I’m a lawyer, but I spent the next few years also working as an independently contracted mystery shopper. I typically reviewed 75-100 shops each month, and then spent around 1-2 hours completing the shop reports online each weekend.
Most shops pay me about $5 to $20 for my work. I’ve made as much as $14,000 in a year shopping, which doesn’t include all of the purchased items that were reimbursed to me by the companies: fast food, fine dining with valet, clothing, movies with concession stand purchases, groceries, oil changes and more.
The best part: With help from my mystery shopping money, I was able to purchase a two-family home.
Site to get you started: MSPA North America
Johnathan, TaskRabbiter, Los Angeles, CA
In April of last year, I was searching for a way to make extra cash to supplement my income working full-time as a pharmacy assistant for a medical center. I literally typed in “extra cash” in the app store on my phone and it brought up TaskRabbit, which lets people outsource unwanted chores to other people for a fee. I visited the website, went through a background check and a video interview and six weeks later, I was a TaskRabbiter.
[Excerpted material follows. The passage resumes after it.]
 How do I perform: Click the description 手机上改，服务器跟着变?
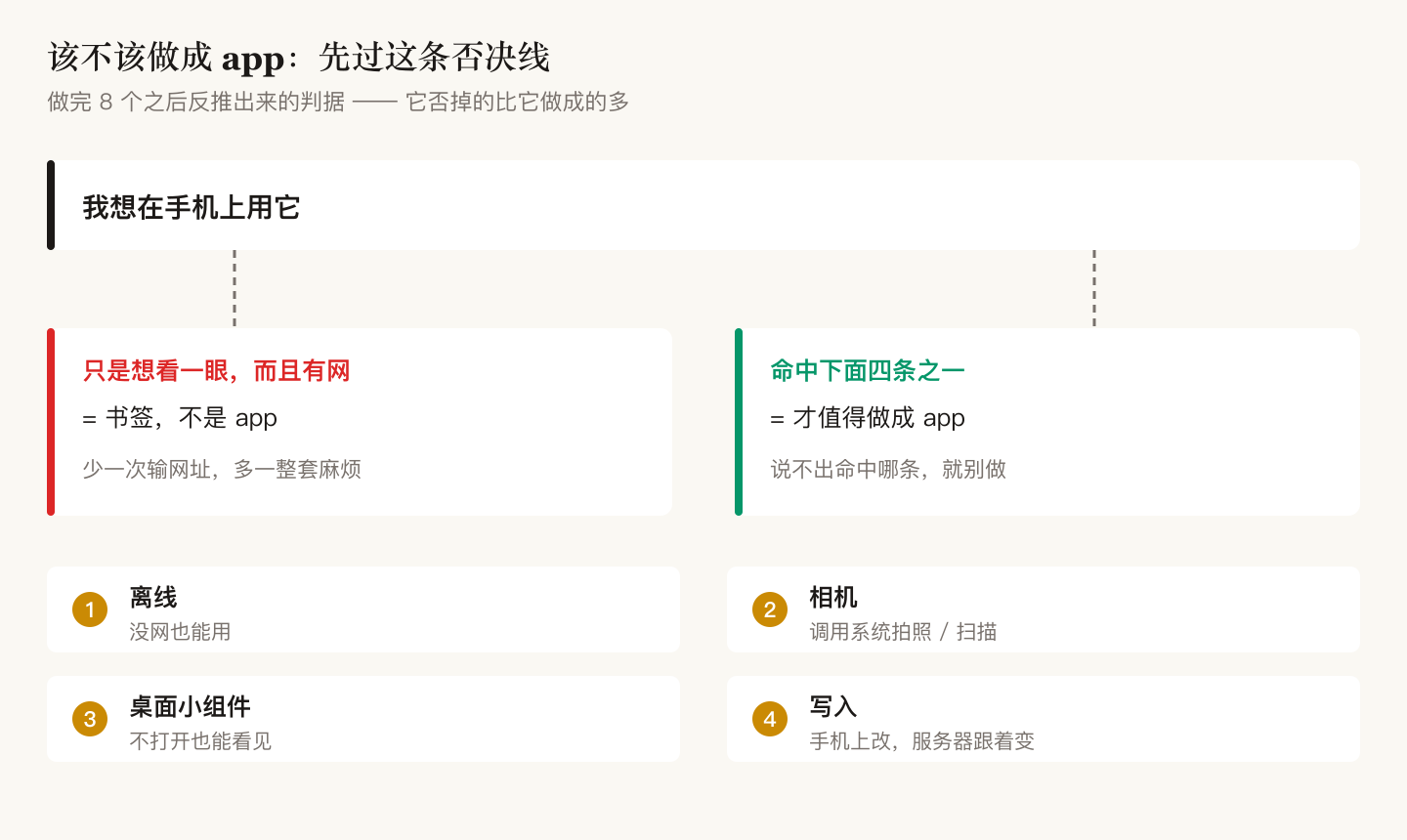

Whenever someone lists a task that they want to pay someone else to do–grocery shopping, IKEA assembly or delivering birthday flowers to a friend–all the TaskRabbiters in the area get alerts on their phones. The first person to reply or the person who’s willing to do it for the least amount of money takes on the task. I do tasks almost every night of the week and on the weekends, when I book multiple tasks in a row. I make about $50 per job, and earn $300 to $400 in a typical week. Most of my jobs are basic carpentry gigs–I actually had to replace a set of tools since taking on all these tasks!
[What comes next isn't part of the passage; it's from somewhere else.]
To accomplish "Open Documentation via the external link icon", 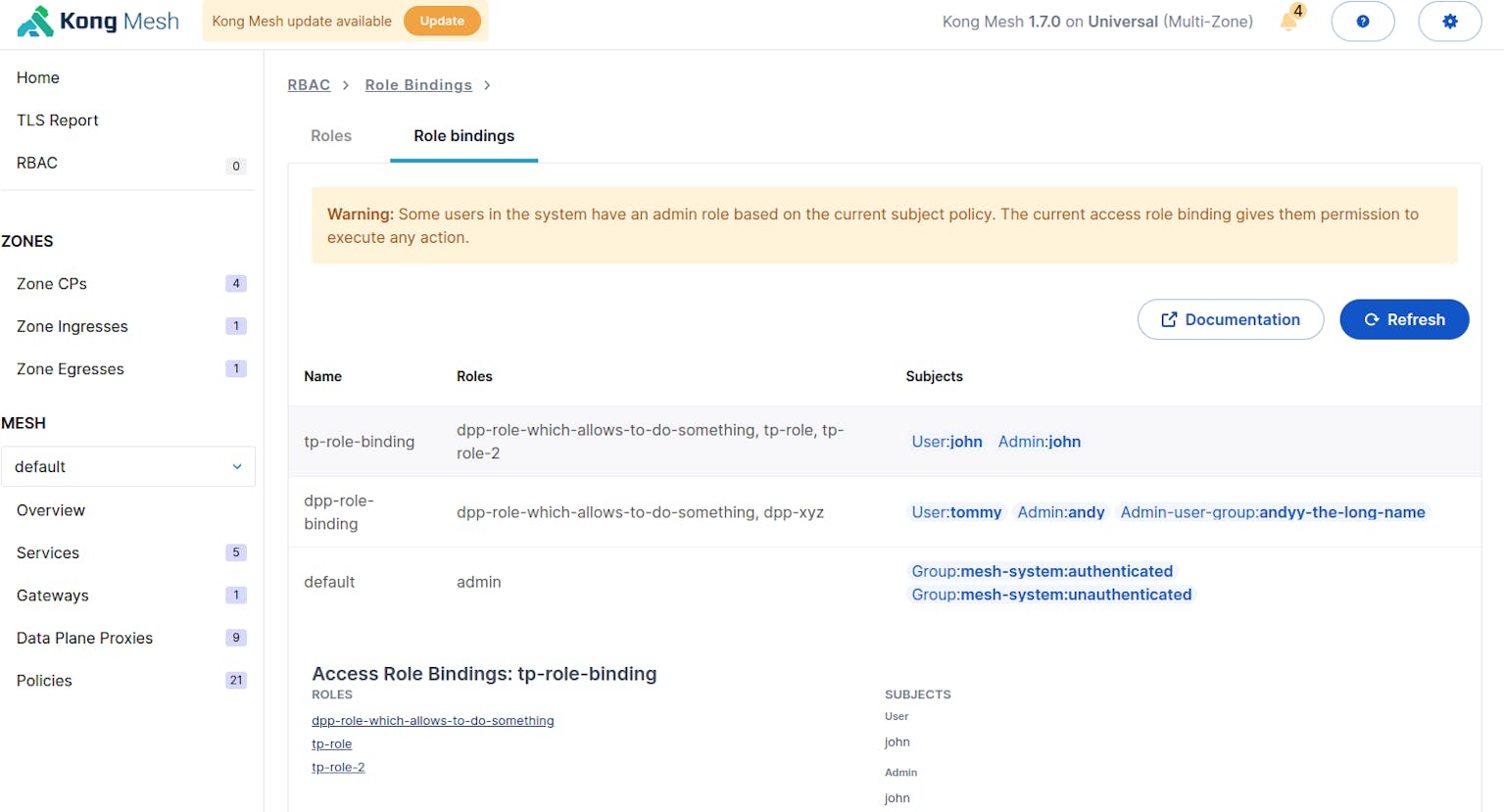I will tap(1166, 319).
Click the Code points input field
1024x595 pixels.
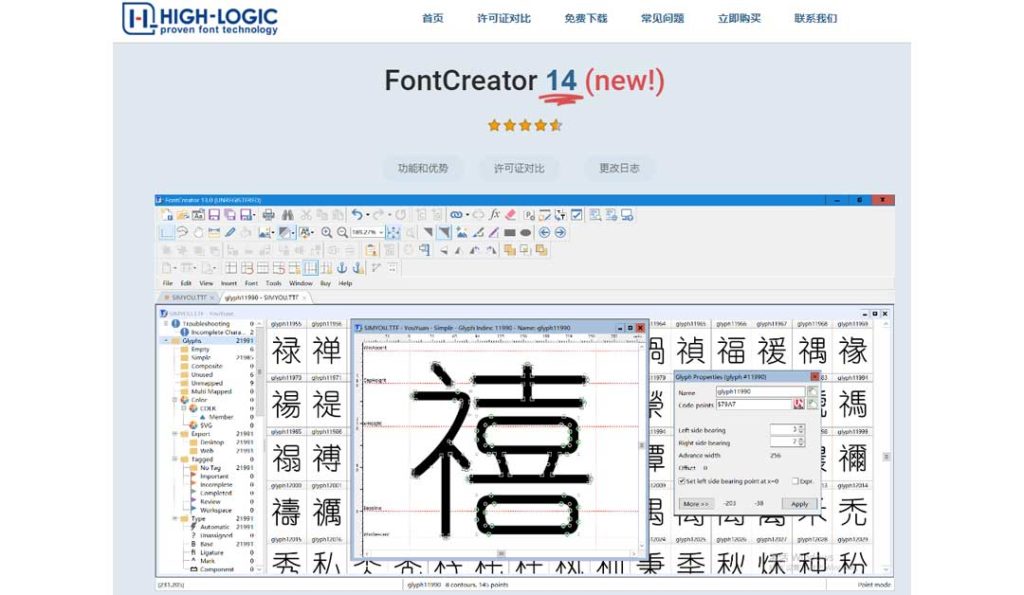(754, 405)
Site to get you started: TaskRabbit
Deanna, Personal Care Attendant, Boston, MA
In 2009, I was searching Craigslist for positions as a part-time personal care worker, in addition to my full-time work as a Senior CAD Architect at a small architecture firm. I came across a position an hour away from my house, working one day a week with a wheelchair-bound college student who has cerebral palsy.
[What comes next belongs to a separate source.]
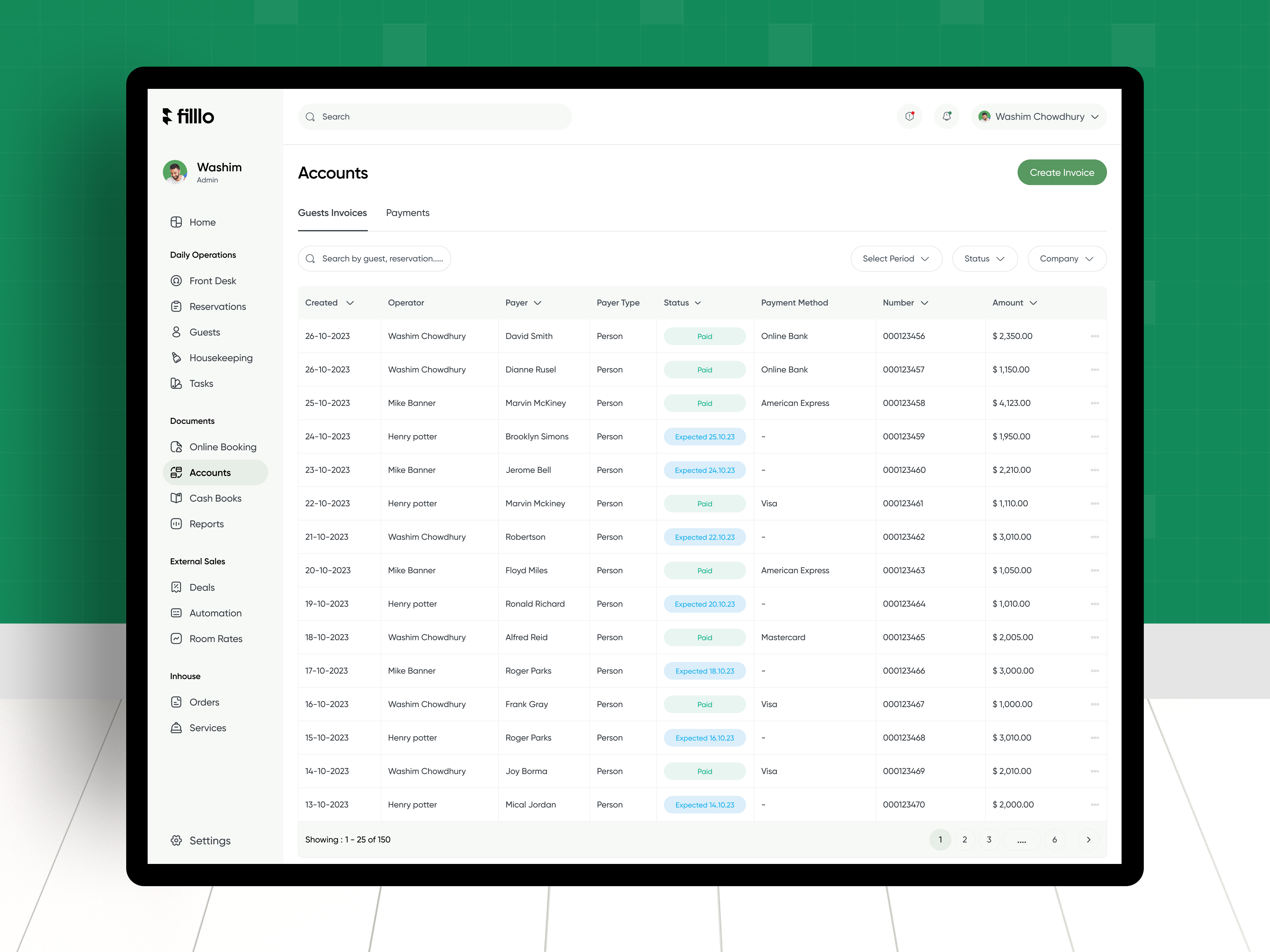Select the Guests Invoices tab
The image size is (1270, 952).
[x=332, y=212]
I was hired through a program that assists disabled families to pick and choose their own attendants–as long as we meet some basic criteria (over 18, English-speaking, at least a high school degree), pass a background check and get a health checkup by the program’s doctors. Since my job doesn’t require administration of medication, I don’t need special training. I’m paid $11.10 an hour, and I get a check every two weeks.
I mostly help the student with her homework, flipping flash cards and book pages for her, as well as running errands around the neighborhood. I adore her humor–I feel more like a big sister or mentor than just a personal care attendant.
Tracy, SAT Tutor, New York, NY
When I got my first job out of college, I wasn’t quite making enough money to sustain living in an expensive city like New York. I knew a lot of people from college who were supporting themselves through tutoring, so I got a position on the weekends tutoring high school students in reading. To get the job with a private tutoring company, I had to submit my SAT scores, take a practice test, teach mock lessons and undergo about 10 to 15 hours of training.
On Saturdays and Sundays, I commute to the suburbs, where I teach for about five hours a day. Working five days a week at my full-time job, and then tutoring on the weekends leaves me exhausted, but my attitude is that I might as well work hard while I’m young.
Plus, the pay is good–around $150 per day–and I like working with students. Since I give out my personal email, I’m often fielding emails from students during the week, which is unpaid work. But it pays off: At the end of the “semester,” I get a bonus, based on student feedback.
Sarah, Brand Ambassador, Minneapolis, MN
To make some extra money, I searched Craigslist for positions as a brand ambassador–you know, the person who stands at pop-up booths to hand out samples and answer questions. That was three years ago, and I’ve been doing it ever since.
Although I still search Craigslist from time to time, I’ve also joined mailing lists for two marketing companies that look for people who can represent brands at trade shows and events. If I notice that a company charges a fee to join the list, I skip it.
Typical pay for events is $17 to $19 per hour, but I’ve made as much as $26 an hour. Some companies pay a flat rate–I once made $250 to work a seven-hour shift at a trade show. And many companies offer “backup” employees who are paid just to show up (between $20 and $50), in case they’re needed; you usually only have to be there for about 15 minutes.
I can do it on nights and weekends, which is great for me, since I work as an executive assistant, and I’ll soon be entering business school. And the more available you are, the more offers you get–there are so many companies looking for help that finding work is never a problem.
My most memorable job? I worked for a company called Mustard Girl, and when I showed up for my shift, I discovered that the company owner (whose image is the basis for the logo on the mustard bottles) looks like me! All day, people stared at the bottles, and then back at us, trying to guess which one was the girl on the bottle.